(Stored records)

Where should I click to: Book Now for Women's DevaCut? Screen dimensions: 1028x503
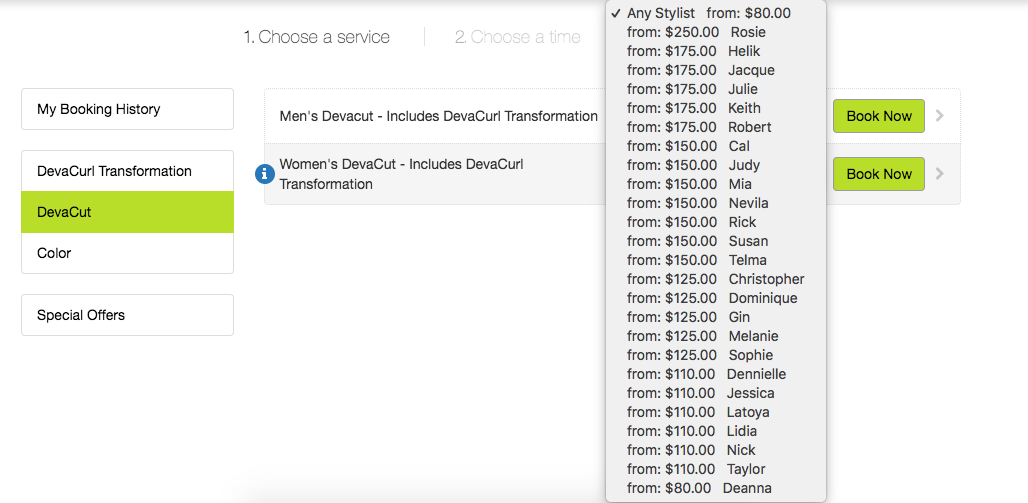pyautogui.click(x=879, y=174)
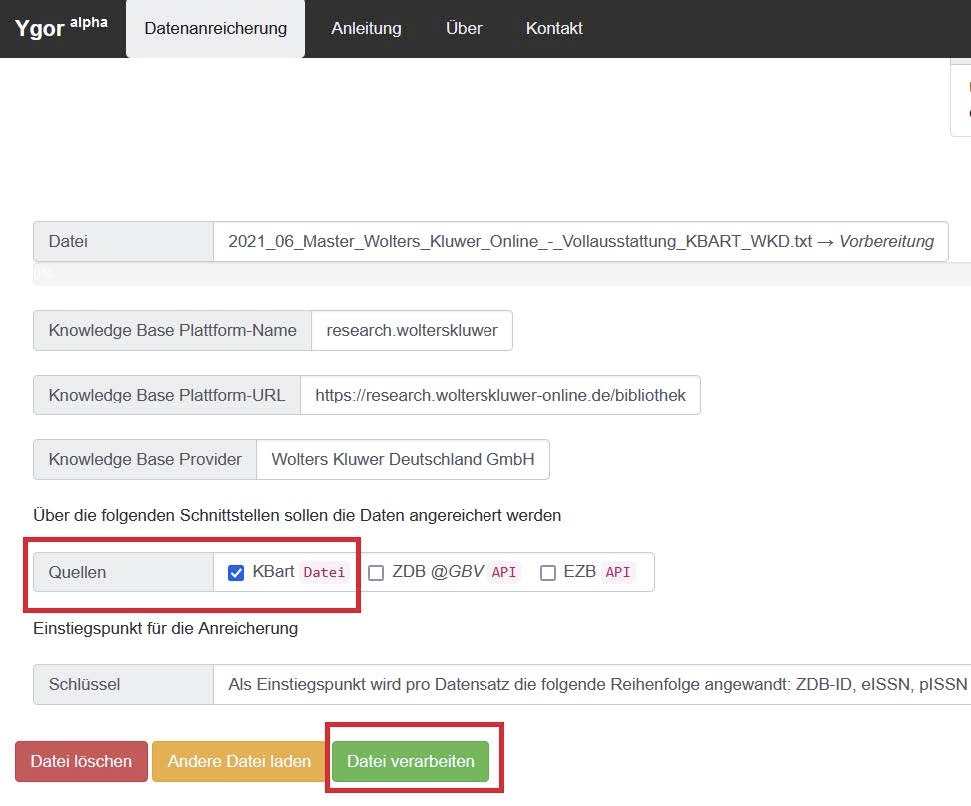Click the loaded KBART file name field

(580, 242)
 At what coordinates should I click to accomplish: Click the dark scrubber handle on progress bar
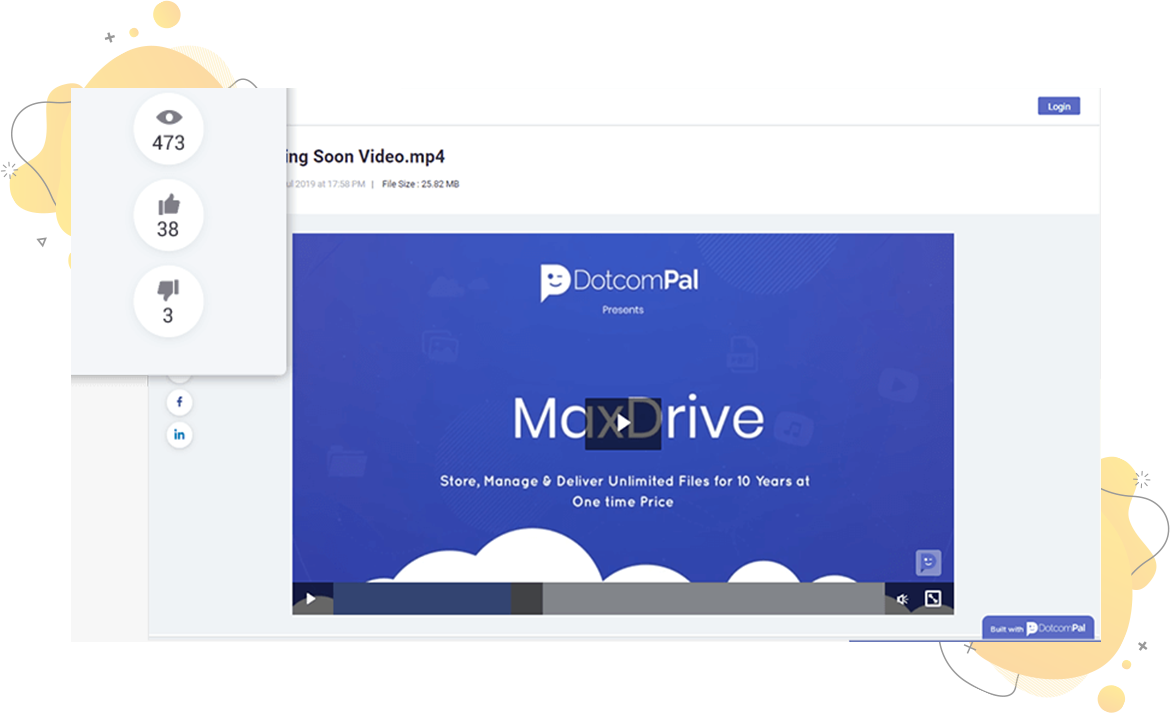(527, 599)
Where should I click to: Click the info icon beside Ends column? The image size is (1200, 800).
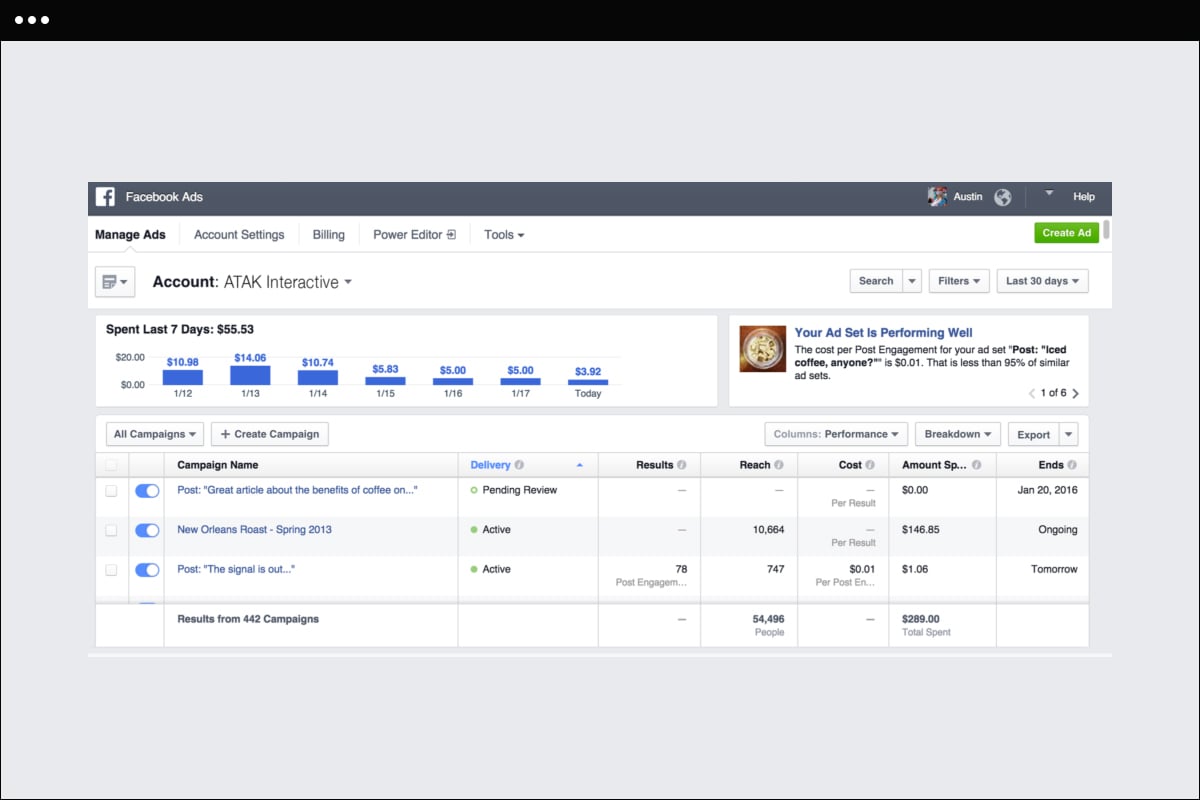(x=1072, y=465)
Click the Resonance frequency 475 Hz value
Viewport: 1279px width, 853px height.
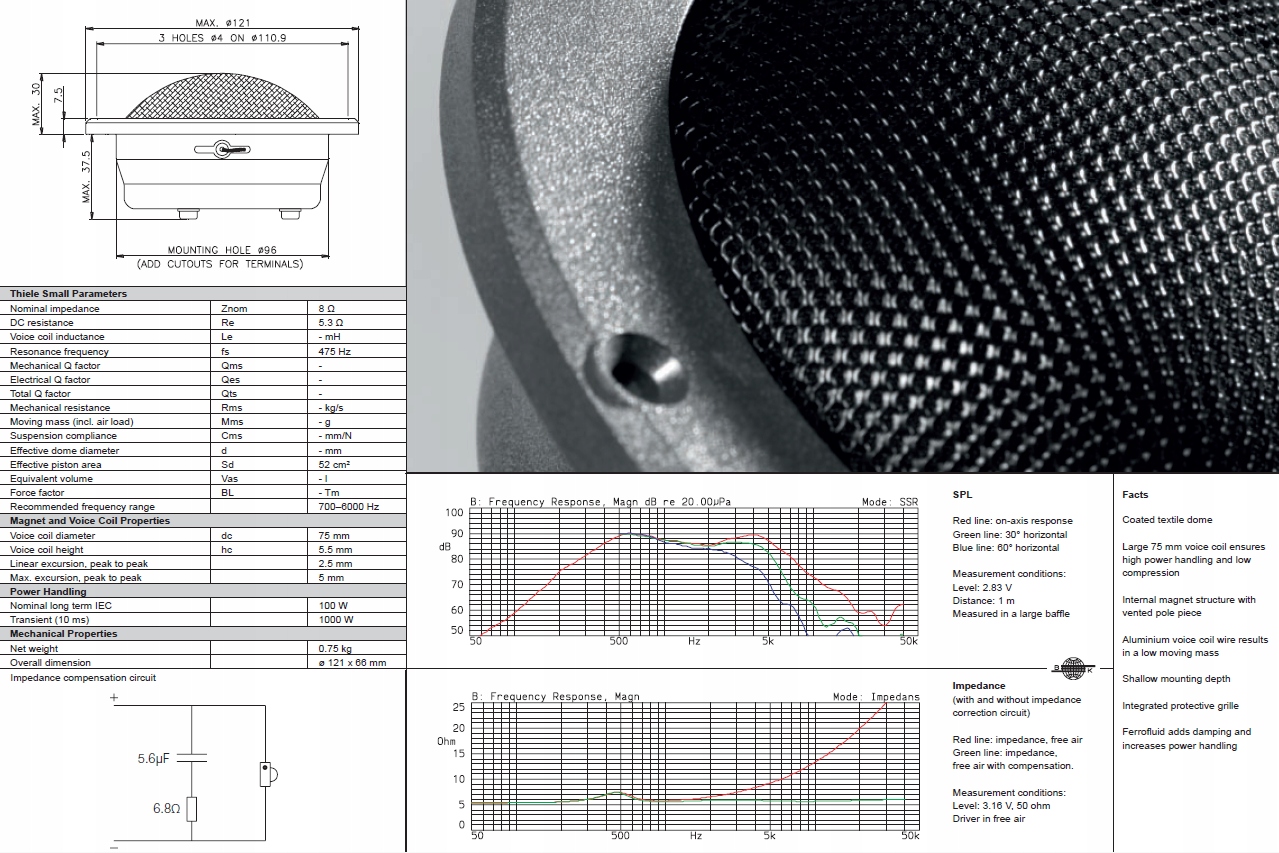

[ABOUT THIS TASK]
Your copy should match the records above word for word, but without images.

[OUTPUT OF THE EXERCISE]
Where should I click to: Book Now for Women's DevaCut? Screen dimensions: 1028x503
pyautogui.click(x=879, y=174)
Click the loaded KBART file name field

(580, 242)
 At what coordinates should I click to accomplish: Click the dark scrubber handle on progress bar
(527, 599)
Where should I click to: Click the info icon beside Ends column? The image size is (1200, 800).
(x=1072, y=465)
Click the Resonance frequency 475 Hz value
Viewport: 1279px width, 853px height.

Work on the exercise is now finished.